■ **What is required**:
Transcribe the listing below only from the line with "Liên Hệ (686, 84)" up to and including the line with "Bán Gỗ (352, 65)".

■ **Records shown**:
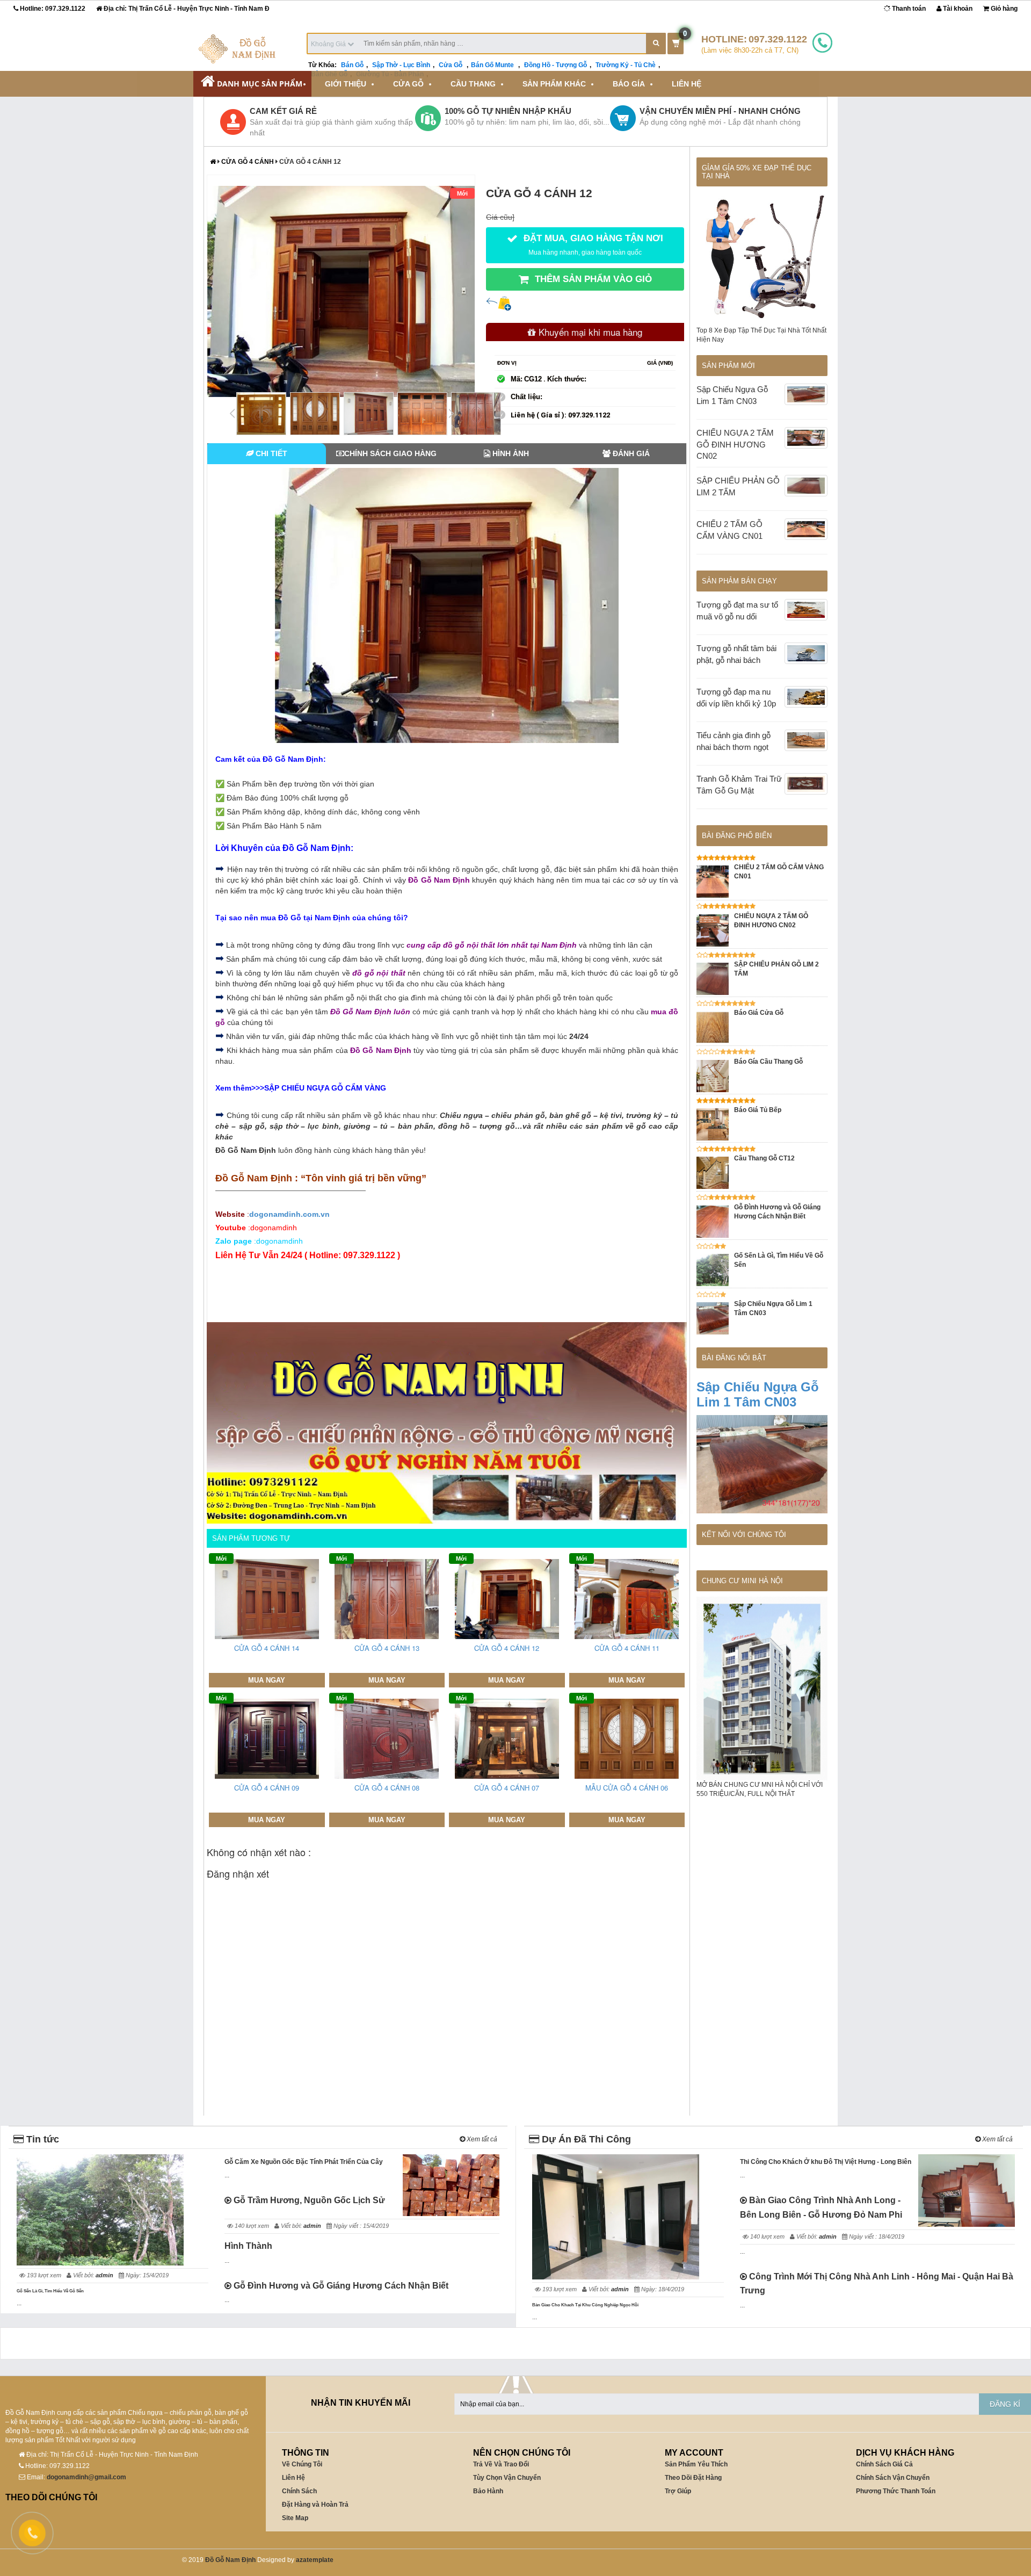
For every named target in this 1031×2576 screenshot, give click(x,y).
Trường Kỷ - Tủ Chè (626, 65)
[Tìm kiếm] (656, 43)
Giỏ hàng (1003, 8)
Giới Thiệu (345, 84)
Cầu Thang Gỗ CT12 (764, 1158)
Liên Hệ (686, 84)
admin (104, 2275)
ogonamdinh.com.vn (289, 1214)
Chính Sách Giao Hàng (390, 453)
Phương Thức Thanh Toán (895, 2491)
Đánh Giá (630, 453)
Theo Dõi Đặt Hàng (693, 2477)
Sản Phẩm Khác (554, 84)
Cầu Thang (473, 84)
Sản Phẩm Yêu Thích (696, 2464)
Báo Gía (629, 84)
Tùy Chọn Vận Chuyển (507, 2477)
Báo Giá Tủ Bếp (757, 1110)
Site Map (295, 2518)
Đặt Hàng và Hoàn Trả (315, 2504)
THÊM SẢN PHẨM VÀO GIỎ (592, 279)
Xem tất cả (481, 2139)
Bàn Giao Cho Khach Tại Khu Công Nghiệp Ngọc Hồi (585, 2305)
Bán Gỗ (352, 65)
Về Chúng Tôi (302, 2464)
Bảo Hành (488, 2491)
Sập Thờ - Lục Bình (401, 65)
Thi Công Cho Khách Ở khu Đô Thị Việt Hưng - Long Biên (825, 2162)
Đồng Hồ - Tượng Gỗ (555, 65)
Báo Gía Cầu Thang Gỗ (768, 1061)
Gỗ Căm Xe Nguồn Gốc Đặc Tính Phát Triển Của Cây (303, 2162)
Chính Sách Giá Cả (884, 2464)
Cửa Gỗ (450, 65)
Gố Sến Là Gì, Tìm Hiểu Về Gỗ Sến (50, 2291)
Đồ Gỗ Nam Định (230, 2560)
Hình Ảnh (509, 453)
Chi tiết (270, 453)
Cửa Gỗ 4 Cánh (248, 161)
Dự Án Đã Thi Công (585, 2139)
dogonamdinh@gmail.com (86, 2477)
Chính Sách (299, 2491)
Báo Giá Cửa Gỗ (758, 1012)
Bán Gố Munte (493, 65)
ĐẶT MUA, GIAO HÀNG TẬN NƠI (592, 244)
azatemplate (314, 2560)
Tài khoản (956, 8)
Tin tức (41, 2139)
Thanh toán (908, 8)
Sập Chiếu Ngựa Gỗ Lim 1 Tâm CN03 (757, 1394)
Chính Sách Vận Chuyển (893, 2477)
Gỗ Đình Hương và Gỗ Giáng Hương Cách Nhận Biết (339, 2285)
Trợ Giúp (678, 2491)
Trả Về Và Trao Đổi (501, 2464)
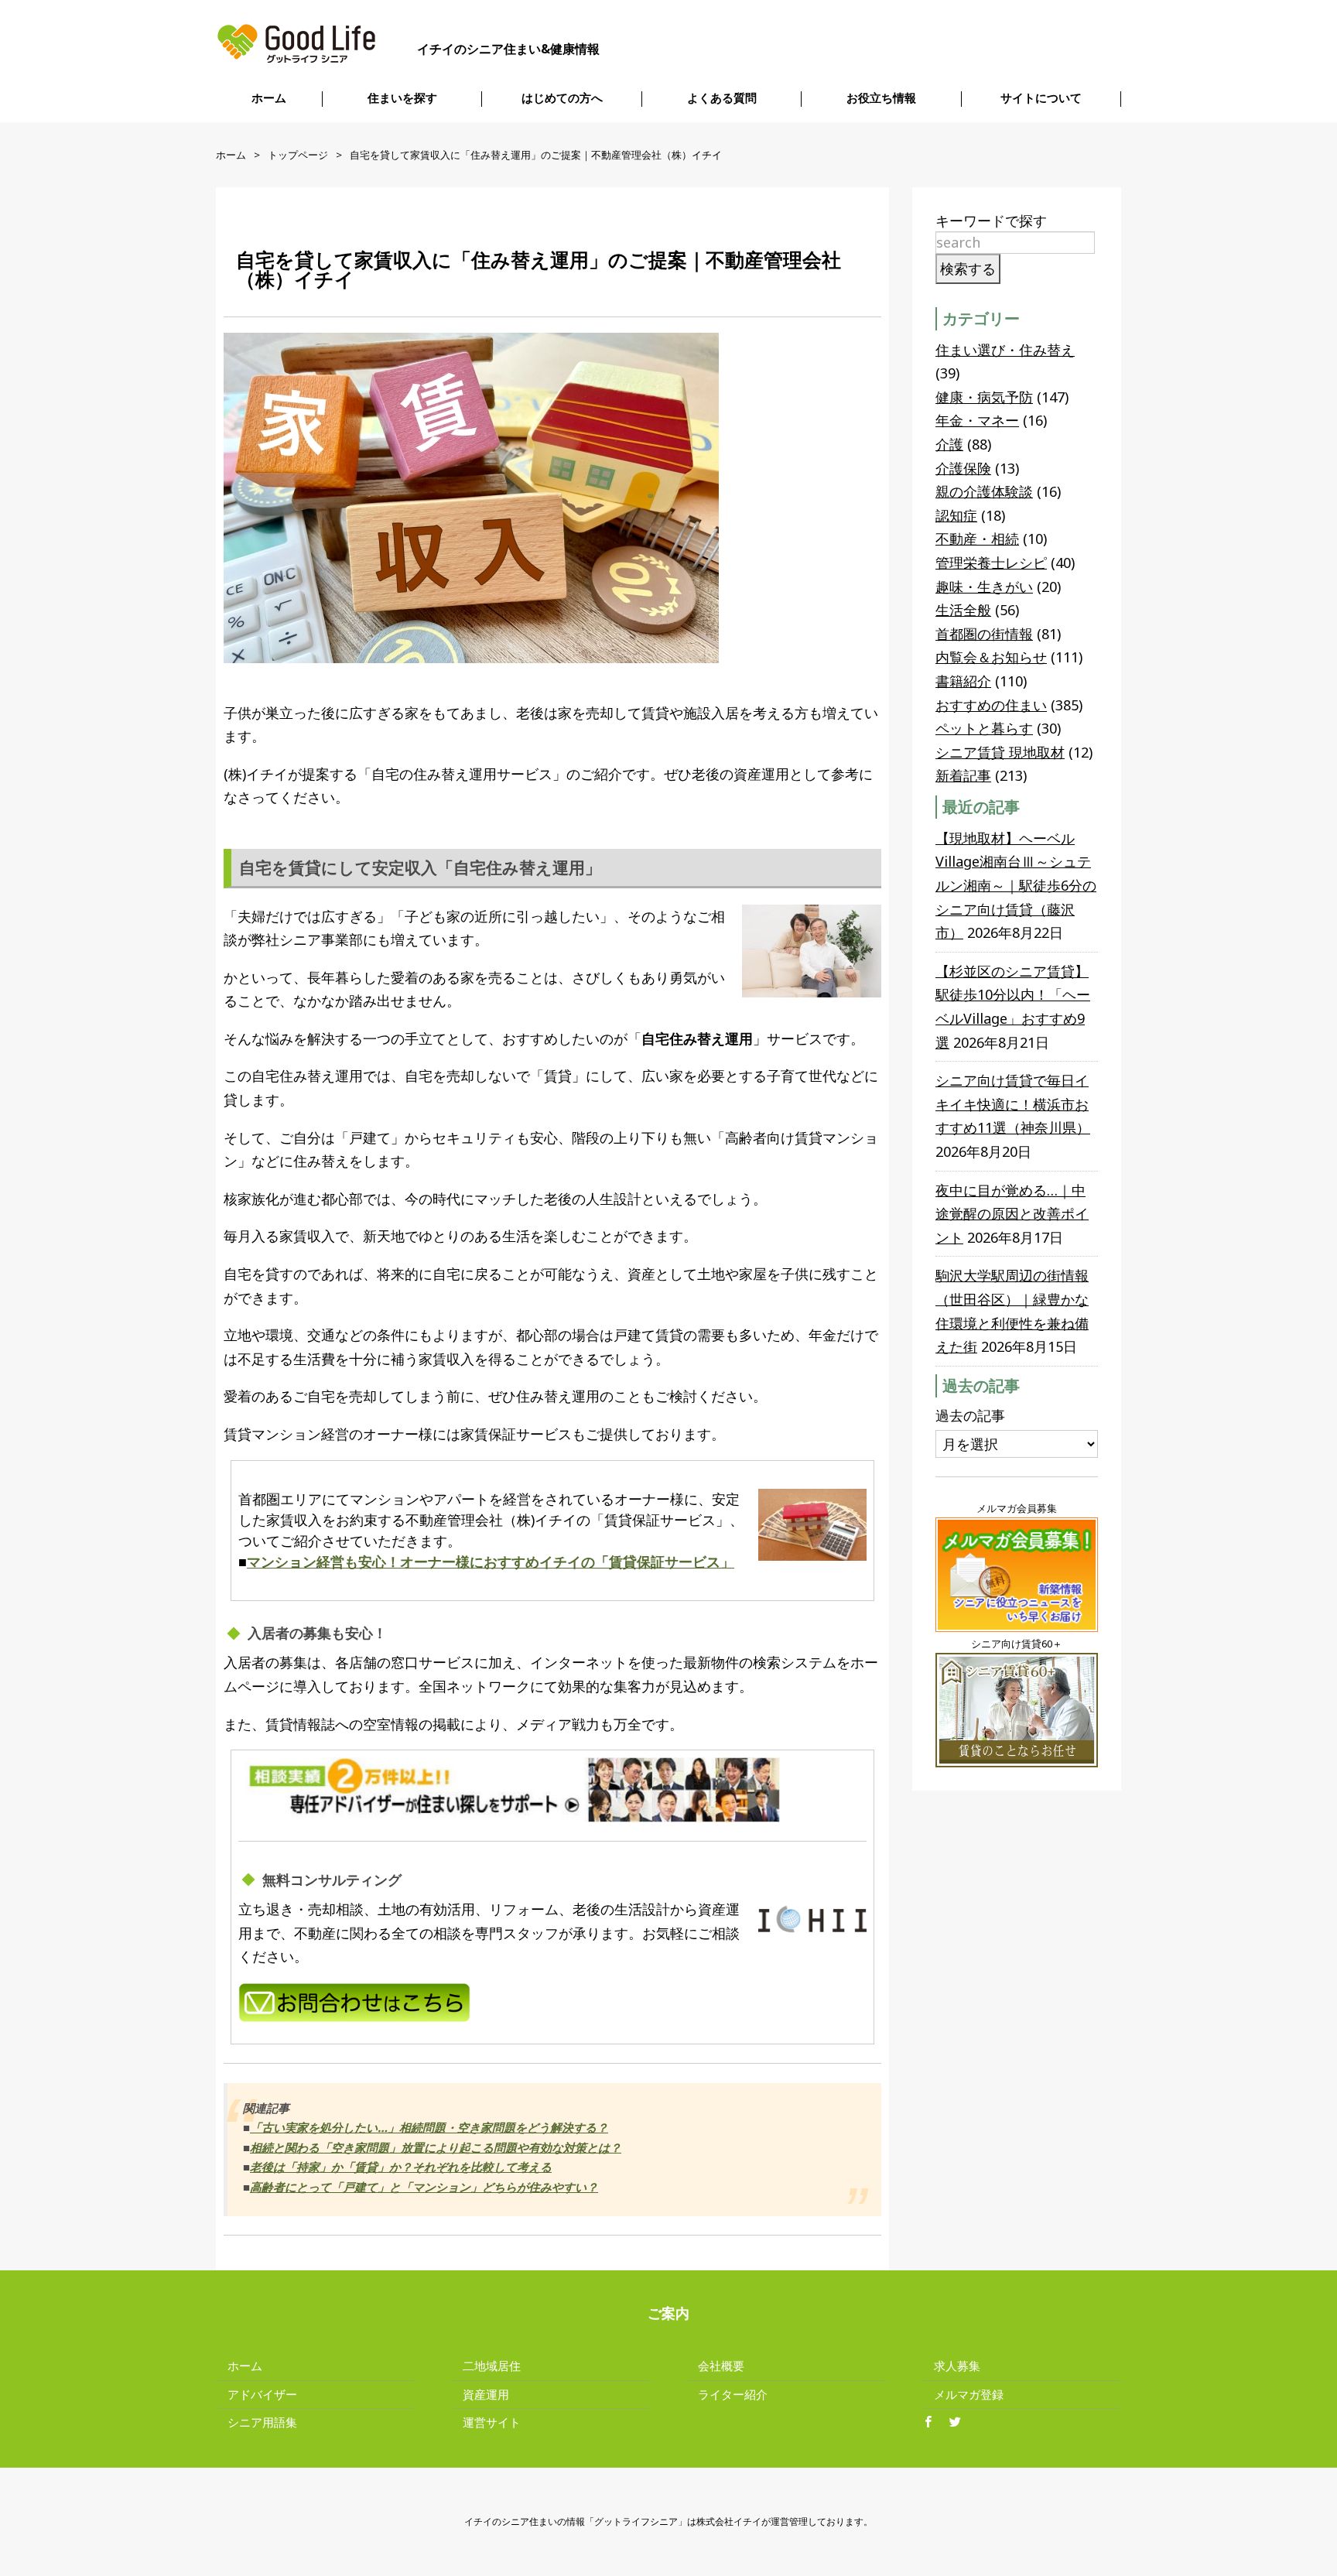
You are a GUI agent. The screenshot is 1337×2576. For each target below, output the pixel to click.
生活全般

■ **Reply**:
Liên Hệ (686, 84)
admin (104, 2275)
ogonamdinh.com.vn (289, 1214)
Chính Sách Giao Hàng (390, 453)
Phương Thức Thanh Toán (895, 2491)
Đánh Giá (630, 453)
Theo Dõi Đặt Hàng (693, 2477)
Sản Phẩm Khác (554, 84)
Cầu Thang (473, 84)
Sản Phẩm Yêu Thích (696, 2464)
Báo Gía (629, 84)
Tùy Chọn Vận Chuyển (507, 2477)
Báo Giá Tủ Bếp (757, 1110)
Site Map (295, 2518)
Đặt Hàng và Hoàn Trả (315, 2504)
THÊM SẢN PHẨM VÀO GIỎ (592, 279)
Xem tất cả (481, 2139)
Bàn Giao Cho Khach Tại Khu Công Nghiệp Ngọc Hồi (585, 2305)
Bán Gỗ (352, 65)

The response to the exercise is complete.